• _Supplied passage_:
Entries Tagged as 'Writing'

Vonnegut: How To Write With Style

August 16th, 2008 · 4 Comments

Kurt Vonnegut This article orginally appeared in Palm Sunday (New York, Dial Press 1999) from pages 65 to 72, 9 years before Vonnegut’s death. I thought I’d share it here.

Newspaper reporters and technical writers are trained to reveal almost nothing about themselves in their writings. This makes them freaks in the world of writers, since almost all of the other ink-stained wretches in that world reveal a lot about themselves to readers. We call these revelations, accidental and intentional, elements of style.

These revelations tell us as readers what sort of person it is with whom we are spending time. Does the writer sound ignorant or informed, stupid or bright, crooked or honest, humorless or playful– ? And on and on.

Why should you examine your writing style with the idea of improving it? Do so as a mark of respect for your readers, whatever you’re writing. If you scribble your thoughts any which way, your readers will surely feel that you care nothing about them. They will mark you down as an egomaniac or a chowderhead — or, worse, they will stop reading you.

The most damning revelation you can make about yourself is that you do not know what is interesting and what is not. Don’t you yourself like or dislike writers mainly for what they choose to show you or make you think about? Did you ever admire an emptyheaded writer for his or her mastery of the language? No.

• _Stated task_:
Summarize the passage on writing style above in two sentences.

• _Material shown_:
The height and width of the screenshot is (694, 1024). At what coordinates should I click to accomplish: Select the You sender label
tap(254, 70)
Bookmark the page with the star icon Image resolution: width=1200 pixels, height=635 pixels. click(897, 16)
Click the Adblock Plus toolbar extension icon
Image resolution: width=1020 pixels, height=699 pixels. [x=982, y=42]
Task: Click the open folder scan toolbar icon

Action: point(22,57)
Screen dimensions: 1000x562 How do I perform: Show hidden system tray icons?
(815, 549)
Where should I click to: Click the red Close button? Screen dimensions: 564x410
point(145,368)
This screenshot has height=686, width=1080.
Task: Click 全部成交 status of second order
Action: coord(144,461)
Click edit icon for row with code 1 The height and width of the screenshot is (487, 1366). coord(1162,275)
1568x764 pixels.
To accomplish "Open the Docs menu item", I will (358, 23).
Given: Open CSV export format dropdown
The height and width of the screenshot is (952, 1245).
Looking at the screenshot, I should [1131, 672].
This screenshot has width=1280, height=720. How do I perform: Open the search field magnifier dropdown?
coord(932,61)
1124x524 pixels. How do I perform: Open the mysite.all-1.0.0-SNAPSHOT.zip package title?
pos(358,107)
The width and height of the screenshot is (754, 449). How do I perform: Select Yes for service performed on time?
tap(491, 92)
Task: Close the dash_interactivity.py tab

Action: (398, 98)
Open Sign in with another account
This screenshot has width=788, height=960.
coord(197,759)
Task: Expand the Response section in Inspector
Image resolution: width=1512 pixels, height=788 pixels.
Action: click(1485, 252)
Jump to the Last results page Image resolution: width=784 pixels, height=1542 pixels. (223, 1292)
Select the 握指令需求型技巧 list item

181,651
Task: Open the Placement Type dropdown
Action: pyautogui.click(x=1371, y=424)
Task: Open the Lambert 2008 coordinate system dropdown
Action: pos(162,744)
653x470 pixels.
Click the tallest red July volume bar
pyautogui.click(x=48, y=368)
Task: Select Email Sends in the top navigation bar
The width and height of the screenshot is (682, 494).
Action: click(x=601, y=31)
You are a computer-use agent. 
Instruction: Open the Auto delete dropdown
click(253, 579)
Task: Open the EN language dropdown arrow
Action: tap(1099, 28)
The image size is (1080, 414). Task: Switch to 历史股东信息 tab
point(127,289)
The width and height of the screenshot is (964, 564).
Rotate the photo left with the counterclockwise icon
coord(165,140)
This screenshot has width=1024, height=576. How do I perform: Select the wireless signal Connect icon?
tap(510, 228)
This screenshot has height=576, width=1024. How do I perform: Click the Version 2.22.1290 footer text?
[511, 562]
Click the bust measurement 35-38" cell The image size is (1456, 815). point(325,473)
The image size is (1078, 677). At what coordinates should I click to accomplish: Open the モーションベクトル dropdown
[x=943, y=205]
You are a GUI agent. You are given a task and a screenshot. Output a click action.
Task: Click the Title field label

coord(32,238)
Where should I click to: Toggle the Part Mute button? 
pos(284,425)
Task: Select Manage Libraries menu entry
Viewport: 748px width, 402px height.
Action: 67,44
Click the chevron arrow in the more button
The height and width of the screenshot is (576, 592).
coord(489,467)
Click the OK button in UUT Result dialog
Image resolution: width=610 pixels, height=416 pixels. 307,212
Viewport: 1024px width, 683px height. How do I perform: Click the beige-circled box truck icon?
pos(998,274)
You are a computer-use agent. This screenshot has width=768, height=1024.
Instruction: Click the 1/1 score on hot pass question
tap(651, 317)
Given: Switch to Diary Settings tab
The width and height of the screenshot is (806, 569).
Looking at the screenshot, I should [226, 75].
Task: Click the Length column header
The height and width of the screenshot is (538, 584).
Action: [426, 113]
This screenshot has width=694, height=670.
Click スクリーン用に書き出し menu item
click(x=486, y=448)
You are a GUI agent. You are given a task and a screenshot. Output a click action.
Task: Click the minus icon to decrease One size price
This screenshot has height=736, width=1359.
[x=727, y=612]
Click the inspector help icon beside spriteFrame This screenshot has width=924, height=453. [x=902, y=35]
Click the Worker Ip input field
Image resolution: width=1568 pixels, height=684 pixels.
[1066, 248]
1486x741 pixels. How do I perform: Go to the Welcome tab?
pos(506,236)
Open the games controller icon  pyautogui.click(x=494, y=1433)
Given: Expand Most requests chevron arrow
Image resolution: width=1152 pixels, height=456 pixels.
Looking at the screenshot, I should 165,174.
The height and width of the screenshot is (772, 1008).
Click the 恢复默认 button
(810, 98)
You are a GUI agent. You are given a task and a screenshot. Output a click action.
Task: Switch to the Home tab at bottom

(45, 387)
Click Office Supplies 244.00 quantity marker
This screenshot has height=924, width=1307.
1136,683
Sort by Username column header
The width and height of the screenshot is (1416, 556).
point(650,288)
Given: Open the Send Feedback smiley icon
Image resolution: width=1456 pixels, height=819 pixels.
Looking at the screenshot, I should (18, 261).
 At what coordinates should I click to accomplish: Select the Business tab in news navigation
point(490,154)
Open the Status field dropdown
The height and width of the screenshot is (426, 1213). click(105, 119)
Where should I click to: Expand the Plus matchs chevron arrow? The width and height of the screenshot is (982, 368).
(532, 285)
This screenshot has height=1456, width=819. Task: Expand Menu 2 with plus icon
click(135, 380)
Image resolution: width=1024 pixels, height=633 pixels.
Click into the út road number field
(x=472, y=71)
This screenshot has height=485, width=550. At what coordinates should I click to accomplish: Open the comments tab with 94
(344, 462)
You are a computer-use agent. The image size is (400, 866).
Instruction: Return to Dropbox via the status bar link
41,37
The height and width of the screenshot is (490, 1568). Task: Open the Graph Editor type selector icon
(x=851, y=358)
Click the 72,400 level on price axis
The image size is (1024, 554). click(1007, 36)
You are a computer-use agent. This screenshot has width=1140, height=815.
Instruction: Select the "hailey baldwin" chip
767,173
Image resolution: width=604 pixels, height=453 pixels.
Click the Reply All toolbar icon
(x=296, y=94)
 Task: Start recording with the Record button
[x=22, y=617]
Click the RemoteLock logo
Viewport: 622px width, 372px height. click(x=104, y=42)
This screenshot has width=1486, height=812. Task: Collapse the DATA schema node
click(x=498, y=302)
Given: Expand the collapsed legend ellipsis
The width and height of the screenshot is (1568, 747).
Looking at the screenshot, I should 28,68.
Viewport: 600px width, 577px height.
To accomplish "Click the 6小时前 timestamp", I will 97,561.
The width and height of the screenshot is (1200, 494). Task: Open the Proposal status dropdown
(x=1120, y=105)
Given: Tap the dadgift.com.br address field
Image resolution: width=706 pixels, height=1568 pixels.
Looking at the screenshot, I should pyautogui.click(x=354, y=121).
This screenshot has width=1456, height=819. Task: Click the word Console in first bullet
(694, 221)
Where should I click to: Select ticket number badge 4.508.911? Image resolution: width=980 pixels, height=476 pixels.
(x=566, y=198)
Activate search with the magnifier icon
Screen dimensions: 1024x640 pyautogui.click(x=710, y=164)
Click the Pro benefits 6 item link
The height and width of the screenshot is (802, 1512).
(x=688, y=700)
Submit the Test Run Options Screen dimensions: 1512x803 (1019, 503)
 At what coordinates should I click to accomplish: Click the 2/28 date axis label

• _Expected answer_:
Unlike newspaper reporters and technical writers, who are trained to reveal almost nothing about themselves, most writers reveal a great deal to readers, and these revelations, called elements of style, show readers what sort of person the writer is. Writers should examine and improve their style out of respect for their readers, since careless writing signals indifference and may make readers stop reading, and the most damning revelation of all is not knowing what is interesting and what is not.